* [EXERCISE] Give the lines below again exactly, starting with the line that holds "第667集 (27, 2289)" and going on through the line that holds "第420集 (55, 1319)".

[Data excerpts]
+-------+
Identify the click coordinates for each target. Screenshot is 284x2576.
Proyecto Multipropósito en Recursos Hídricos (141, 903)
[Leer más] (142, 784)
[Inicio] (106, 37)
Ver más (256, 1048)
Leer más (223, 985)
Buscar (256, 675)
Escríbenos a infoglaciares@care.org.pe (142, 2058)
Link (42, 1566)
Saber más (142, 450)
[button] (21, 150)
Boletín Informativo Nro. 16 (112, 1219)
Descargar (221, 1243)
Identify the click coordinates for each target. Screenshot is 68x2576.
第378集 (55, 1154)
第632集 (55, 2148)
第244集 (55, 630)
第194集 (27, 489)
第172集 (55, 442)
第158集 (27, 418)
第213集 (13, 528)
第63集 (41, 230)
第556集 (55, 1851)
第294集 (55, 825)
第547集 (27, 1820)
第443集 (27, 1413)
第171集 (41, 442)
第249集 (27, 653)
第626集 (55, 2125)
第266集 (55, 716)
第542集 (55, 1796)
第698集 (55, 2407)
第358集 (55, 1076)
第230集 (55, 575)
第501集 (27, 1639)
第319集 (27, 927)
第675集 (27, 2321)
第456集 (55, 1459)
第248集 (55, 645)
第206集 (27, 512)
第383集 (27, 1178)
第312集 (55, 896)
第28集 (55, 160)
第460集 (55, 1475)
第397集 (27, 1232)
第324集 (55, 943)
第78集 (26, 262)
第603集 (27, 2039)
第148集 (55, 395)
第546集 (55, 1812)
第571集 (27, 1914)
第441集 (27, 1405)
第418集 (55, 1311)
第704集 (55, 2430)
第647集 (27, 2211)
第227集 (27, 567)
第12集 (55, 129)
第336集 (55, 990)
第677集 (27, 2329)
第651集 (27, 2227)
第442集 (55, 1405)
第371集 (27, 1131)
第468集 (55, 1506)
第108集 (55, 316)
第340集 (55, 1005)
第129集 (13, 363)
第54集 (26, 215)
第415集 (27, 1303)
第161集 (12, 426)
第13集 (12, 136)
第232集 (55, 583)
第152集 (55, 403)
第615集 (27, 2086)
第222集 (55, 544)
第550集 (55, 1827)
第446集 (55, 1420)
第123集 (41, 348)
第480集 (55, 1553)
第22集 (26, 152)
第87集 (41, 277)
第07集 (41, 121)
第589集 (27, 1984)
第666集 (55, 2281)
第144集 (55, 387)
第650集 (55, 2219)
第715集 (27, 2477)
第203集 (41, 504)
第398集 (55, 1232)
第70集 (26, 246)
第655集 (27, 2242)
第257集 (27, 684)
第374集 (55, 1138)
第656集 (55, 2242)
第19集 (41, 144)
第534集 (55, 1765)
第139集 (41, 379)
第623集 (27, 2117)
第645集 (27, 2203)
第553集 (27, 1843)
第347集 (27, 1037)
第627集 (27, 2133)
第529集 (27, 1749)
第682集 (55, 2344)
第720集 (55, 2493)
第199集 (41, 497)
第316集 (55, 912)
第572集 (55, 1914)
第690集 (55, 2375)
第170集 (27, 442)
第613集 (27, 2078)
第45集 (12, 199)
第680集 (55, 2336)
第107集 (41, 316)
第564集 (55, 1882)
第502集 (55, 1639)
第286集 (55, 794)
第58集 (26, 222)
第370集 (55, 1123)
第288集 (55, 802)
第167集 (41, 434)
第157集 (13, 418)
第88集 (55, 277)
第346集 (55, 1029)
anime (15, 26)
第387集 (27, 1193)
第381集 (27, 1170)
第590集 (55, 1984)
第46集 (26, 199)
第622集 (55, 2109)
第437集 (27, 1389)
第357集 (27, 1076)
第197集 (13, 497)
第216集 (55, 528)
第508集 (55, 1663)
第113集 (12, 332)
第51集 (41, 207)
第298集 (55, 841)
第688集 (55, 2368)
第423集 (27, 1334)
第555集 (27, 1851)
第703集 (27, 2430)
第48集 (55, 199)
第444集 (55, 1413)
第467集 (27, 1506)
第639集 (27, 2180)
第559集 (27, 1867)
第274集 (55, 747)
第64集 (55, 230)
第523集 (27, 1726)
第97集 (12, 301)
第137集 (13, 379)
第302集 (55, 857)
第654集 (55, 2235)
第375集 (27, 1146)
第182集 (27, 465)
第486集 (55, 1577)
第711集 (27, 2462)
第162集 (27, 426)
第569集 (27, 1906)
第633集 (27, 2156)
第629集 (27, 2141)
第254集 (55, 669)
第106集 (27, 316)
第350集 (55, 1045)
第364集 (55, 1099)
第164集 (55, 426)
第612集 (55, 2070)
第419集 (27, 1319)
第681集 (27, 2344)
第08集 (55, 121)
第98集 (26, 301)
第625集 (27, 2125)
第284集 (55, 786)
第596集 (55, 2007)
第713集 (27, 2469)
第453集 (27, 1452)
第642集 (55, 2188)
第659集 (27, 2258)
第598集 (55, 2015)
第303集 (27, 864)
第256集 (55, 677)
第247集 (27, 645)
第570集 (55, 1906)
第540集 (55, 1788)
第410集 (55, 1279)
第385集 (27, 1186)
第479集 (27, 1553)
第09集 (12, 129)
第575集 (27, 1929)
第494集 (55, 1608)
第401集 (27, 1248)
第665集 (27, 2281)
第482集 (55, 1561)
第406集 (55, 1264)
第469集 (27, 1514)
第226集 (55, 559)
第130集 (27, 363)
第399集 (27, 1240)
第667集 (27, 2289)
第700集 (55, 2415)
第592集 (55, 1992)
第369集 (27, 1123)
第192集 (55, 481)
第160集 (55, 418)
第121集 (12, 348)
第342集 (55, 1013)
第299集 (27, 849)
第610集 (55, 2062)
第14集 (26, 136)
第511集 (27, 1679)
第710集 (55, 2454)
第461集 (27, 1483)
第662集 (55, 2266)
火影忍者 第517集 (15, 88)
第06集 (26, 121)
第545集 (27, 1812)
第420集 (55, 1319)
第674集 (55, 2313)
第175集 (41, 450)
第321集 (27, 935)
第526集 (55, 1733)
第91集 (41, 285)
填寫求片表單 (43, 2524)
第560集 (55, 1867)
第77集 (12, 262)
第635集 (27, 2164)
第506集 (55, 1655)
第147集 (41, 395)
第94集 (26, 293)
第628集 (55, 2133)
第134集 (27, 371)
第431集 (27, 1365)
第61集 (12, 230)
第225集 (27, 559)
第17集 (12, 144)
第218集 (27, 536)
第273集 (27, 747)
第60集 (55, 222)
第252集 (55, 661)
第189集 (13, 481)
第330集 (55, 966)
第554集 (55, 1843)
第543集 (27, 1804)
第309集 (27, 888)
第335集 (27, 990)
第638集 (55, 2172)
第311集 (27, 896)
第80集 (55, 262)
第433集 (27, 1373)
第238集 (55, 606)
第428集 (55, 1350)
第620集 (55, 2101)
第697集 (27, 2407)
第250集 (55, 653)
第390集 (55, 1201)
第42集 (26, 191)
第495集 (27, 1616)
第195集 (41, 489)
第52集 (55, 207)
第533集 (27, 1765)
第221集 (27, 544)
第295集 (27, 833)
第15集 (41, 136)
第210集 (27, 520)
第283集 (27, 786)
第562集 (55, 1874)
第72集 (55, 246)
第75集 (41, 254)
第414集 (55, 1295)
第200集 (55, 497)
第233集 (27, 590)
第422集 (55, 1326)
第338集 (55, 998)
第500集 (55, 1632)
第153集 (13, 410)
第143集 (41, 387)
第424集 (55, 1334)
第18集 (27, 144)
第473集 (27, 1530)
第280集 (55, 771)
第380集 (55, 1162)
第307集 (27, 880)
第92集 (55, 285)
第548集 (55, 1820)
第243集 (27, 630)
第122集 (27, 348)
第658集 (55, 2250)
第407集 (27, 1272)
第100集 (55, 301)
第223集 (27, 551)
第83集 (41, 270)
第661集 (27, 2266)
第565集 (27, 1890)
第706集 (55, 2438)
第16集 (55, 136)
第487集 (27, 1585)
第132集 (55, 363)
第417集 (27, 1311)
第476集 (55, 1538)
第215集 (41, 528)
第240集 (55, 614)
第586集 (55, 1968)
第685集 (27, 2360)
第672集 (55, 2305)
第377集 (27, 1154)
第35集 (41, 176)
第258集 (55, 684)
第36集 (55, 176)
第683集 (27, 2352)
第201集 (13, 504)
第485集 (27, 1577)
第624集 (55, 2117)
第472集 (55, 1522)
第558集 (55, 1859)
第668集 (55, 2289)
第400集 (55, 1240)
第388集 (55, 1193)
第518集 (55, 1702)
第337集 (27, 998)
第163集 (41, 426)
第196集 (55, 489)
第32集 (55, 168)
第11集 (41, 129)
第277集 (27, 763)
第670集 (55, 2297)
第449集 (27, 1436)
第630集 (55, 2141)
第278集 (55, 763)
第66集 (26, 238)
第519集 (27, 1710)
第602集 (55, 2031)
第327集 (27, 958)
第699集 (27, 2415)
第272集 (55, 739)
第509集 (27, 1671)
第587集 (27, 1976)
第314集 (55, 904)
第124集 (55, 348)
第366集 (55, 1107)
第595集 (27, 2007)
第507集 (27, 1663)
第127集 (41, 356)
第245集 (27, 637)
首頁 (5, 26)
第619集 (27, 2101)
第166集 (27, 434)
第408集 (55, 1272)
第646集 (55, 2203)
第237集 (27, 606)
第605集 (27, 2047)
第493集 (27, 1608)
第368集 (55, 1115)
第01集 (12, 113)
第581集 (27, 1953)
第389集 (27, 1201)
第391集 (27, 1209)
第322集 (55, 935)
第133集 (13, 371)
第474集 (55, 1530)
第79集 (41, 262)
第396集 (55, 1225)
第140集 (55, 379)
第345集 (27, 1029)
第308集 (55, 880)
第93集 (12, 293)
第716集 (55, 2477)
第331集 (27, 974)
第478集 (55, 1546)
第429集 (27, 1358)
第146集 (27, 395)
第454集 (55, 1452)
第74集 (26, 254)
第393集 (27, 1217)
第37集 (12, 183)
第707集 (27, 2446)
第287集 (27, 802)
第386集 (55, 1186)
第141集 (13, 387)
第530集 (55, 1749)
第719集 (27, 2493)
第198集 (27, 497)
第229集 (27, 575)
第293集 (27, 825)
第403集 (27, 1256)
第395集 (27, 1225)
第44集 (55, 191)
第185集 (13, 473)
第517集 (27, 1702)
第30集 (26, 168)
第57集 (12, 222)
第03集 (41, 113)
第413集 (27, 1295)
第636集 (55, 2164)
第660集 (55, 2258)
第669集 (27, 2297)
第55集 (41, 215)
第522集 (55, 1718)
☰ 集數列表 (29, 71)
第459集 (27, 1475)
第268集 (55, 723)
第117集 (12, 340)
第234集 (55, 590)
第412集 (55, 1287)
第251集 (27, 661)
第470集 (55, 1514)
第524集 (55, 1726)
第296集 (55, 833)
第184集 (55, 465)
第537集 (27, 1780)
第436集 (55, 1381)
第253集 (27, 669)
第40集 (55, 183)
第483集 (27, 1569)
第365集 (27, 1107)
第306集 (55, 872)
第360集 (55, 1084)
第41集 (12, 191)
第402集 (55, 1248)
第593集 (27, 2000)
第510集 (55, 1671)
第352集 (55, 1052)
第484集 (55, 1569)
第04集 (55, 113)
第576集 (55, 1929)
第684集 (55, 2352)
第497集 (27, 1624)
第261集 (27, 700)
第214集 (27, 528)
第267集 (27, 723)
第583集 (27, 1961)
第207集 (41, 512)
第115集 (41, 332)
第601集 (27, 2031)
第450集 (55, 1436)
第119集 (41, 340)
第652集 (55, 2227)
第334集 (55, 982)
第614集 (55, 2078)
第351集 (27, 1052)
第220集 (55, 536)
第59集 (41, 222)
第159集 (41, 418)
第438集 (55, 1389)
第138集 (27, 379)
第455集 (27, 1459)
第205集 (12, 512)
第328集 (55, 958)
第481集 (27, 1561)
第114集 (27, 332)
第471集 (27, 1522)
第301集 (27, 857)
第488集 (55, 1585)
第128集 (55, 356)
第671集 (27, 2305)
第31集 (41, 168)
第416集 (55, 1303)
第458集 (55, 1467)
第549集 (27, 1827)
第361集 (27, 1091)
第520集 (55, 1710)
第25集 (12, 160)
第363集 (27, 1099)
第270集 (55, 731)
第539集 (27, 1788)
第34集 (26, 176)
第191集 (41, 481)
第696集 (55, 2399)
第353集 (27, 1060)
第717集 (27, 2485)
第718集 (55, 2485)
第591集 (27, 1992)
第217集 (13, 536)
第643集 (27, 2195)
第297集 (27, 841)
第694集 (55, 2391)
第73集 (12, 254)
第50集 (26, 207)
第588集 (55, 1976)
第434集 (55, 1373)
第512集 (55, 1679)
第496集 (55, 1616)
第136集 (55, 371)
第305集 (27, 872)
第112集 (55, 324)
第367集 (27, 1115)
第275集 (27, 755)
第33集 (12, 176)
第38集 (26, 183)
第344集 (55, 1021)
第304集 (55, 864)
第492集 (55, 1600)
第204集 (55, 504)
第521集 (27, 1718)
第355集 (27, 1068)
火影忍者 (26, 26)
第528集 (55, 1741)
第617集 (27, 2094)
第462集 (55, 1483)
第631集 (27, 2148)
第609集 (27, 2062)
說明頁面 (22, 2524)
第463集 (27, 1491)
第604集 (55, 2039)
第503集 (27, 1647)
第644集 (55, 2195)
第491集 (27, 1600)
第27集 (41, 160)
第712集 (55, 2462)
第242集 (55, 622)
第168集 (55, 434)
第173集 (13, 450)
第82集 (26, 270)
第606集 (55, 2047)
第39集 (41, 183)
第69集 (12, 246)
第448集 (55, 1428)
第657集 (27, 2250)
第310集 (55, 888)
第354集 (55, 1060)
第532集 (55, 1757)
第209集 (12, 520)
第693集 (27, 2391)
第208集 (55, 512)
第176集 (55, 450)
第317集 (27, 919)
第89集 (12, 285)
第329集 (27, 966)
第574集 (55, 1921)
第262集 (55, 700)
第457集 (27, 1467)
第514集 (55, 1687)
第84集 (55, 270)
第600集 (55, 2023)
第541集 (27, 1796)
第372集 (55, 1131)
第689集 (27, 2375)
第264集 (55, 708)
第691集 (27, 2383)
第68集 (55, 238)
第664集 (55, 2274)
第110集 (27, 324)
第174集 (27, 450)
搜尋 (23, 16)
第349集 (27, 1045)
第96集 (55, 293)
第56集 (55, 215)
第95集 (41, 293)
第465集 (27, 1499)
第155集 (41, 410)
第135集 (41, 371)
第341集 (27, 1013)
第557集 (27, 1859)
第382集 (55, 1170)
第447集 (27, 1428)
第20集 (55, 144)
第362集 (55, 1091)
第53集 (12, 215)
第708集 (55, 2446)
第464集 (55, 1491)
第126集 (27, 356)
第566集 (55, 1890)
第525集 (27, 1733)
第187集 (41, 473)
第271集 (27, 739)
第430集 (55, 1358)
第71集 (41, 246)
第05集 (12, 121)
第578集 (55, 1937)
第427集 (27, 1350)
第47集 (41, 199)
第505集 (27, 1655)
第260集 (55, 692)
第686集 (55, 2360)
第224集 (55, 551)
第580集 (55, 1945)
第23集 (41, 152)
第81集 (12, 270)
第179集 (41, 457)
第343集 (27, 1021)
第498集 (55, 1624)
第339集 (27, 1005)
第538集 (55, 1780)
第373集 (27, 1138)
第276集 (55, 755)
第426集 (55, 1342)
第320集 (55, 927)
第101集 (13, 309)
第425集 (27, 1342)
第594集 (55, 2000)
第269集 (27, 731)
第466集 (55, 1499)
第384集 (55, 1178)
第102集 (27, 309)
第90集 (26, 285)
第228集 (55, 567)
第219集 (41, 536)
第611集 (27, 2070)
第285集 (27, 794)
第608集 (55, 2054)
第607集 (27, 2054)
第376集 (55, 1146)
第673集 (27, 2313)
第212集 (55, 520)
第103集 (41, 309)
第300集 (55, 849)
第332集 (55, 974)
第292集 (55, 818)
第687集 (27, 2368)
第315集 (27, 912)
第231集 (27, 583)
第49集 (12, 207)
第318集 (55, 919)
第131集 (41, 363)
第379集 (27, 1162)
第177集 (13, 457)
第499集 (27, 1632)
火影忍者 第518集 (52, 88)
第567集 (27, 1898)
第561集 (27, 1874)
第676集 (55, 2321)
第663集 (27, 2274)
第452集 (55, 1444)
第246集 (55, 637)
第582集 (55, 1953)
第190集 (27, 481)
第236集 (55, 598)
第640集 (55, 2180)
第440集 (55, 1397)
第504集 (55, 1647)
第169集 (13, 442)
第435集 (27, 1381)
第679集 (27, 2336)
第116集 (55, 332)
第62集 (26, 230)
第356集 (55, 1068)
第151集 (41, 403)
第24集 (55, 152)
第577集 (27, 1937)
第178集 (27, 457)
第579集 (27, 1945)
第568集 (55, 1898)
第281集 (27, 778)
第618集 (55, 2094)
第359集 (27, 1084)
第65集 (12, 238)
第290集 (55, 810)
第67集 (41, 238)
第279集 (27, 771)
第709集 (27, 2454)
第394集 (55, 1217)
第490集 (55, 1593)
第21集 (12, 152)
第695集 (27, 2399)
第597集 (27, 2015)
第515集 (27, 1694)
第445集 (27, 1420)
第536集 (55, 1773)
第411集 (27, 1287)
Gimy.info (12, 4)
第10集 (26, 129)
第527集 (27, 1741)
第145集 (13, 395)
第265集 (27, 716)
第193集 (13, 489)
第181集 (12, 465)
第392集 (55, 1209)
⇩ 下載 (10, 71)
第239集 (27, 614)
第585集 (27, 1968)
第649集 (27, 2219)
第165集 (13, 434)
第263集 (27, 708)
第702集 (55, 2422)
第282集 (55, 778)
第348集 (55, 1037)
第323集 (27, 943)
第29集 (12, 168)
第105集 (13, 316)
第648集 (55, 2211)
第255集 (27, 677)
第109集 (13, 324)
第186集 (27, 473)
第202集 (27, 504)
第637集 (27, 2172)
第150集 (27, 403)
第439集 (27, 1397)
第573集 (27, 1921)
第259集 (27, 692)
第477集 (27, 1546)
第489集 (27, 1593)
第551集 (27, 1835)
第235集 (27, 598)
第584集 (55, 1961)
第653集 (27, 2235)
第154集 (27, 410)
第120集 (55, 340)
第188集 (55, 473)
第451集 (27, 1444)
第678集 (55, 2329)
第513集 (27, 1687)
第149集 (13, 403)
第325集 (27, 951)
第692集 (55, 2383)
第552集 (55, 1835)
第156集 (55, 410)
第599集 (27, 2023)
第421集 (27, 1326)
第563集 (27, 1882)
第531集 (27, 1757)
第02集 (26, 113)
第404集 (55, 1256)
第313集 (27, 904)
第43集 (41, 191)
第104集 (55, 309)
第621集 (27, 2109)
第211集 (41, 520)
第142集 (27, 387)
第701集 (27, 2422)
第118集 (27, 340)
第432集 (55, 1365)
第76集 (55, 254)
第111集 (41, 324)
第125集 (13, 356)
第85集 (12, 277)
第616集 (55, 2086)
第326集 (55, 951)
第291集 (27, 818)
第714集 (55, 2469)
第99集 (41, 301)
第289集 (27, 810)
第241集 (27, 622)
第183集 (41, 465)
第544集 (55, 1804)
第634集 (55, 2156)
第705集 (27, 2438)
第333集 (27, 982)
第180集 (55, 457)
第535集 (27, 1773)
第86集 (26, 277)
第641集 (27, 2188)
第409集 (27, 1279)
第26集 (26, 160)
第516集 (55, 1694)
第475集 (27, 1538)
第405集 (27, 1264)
+-------+
* [WRITTEN SOLUTION]
第667集 (27, 2289)
第700集 (55, 2415)
第592集 (55, 1992)
第369集 (27, 1123)
第192集 (55, 481)
第160集 (55, 418)
第121集 (12, 348)
第342集 (55, 1013)
第299集 (27, 849)
第610集 (55, 2062)
第14集 (26, 136)
第511集 (27, 1679)
第710集 (55, 2454)
第461集 (27, 1483)
第662集 (55, 2266)
火影忍者 第517集 (15, 88)
第06集 (26, 121)
第545集 (27, 1812)
第420集 (55, 1319)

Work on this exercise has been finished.